■ EXERCISE DIRECTIONS: Copy word for word the data from the line containing "You are a GUI" through the end, leaving out the pictures.

■ DATASET EXCERPTS:
- - -

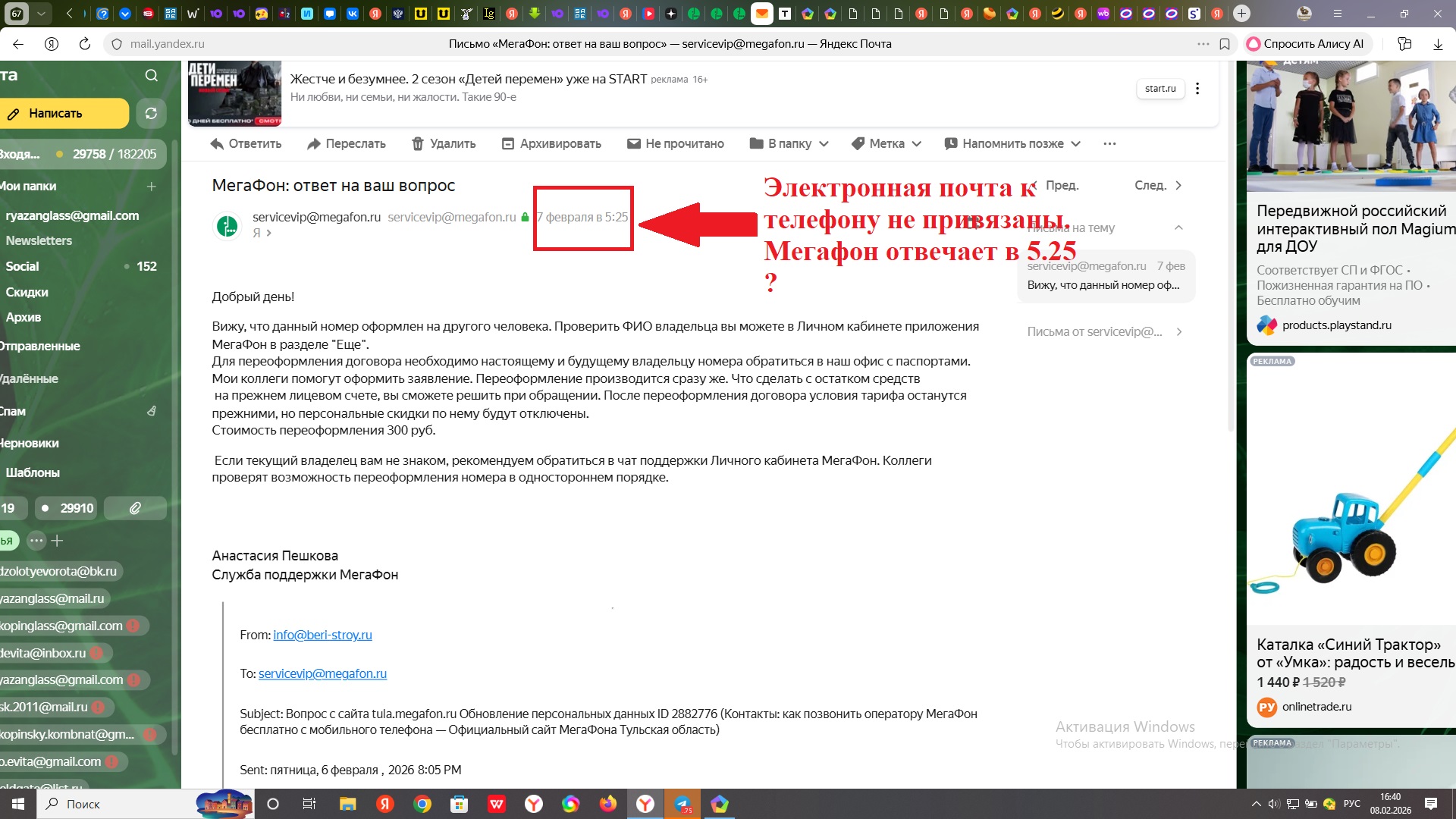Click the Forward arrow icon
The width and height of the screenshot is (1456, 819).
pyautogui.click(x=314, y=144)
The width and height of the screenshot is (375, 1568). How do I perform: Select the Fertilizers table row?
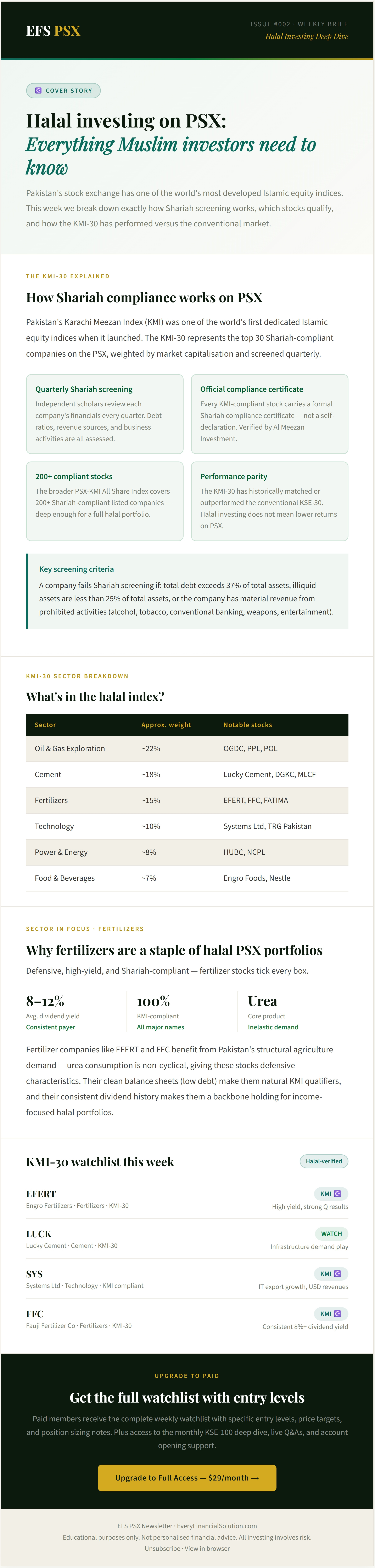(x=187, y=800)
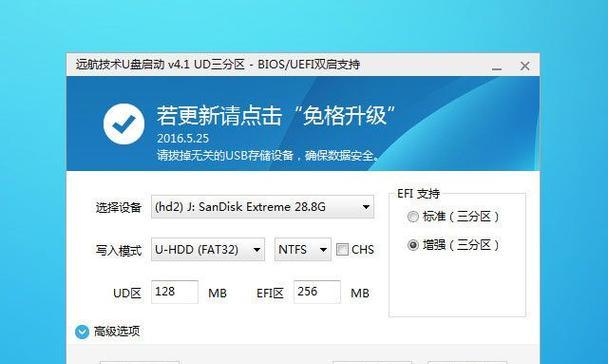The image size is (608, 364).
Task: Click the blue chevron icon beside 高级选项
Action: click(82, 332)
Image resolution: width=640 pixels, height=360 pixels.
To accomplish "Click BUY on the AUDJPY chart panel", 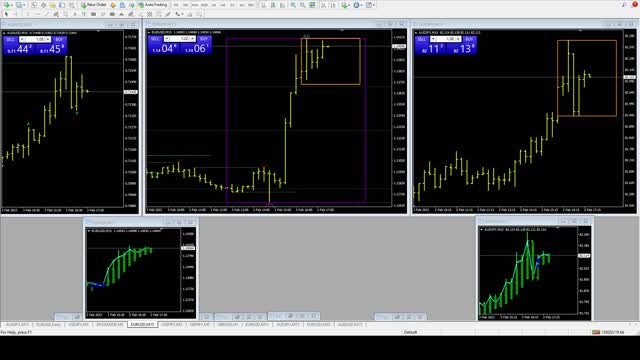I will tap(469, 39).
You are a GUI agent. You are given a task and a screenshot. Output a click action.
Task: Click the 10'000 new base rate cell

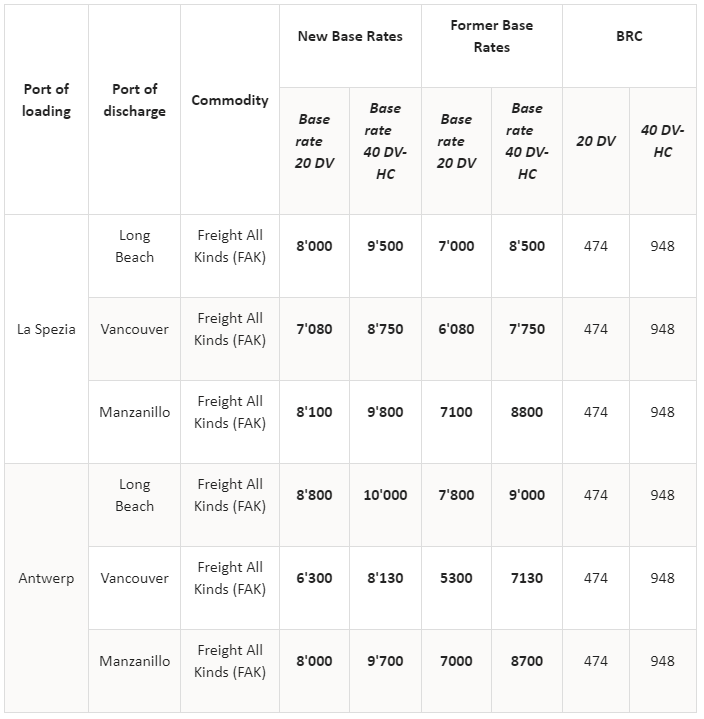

- - -

■ ANSWER TO THIS PROBLEM:
You are a GUI agent. You are given a task and a screenshot. Output a click action.
Task: Click the 10'000 new base rate cell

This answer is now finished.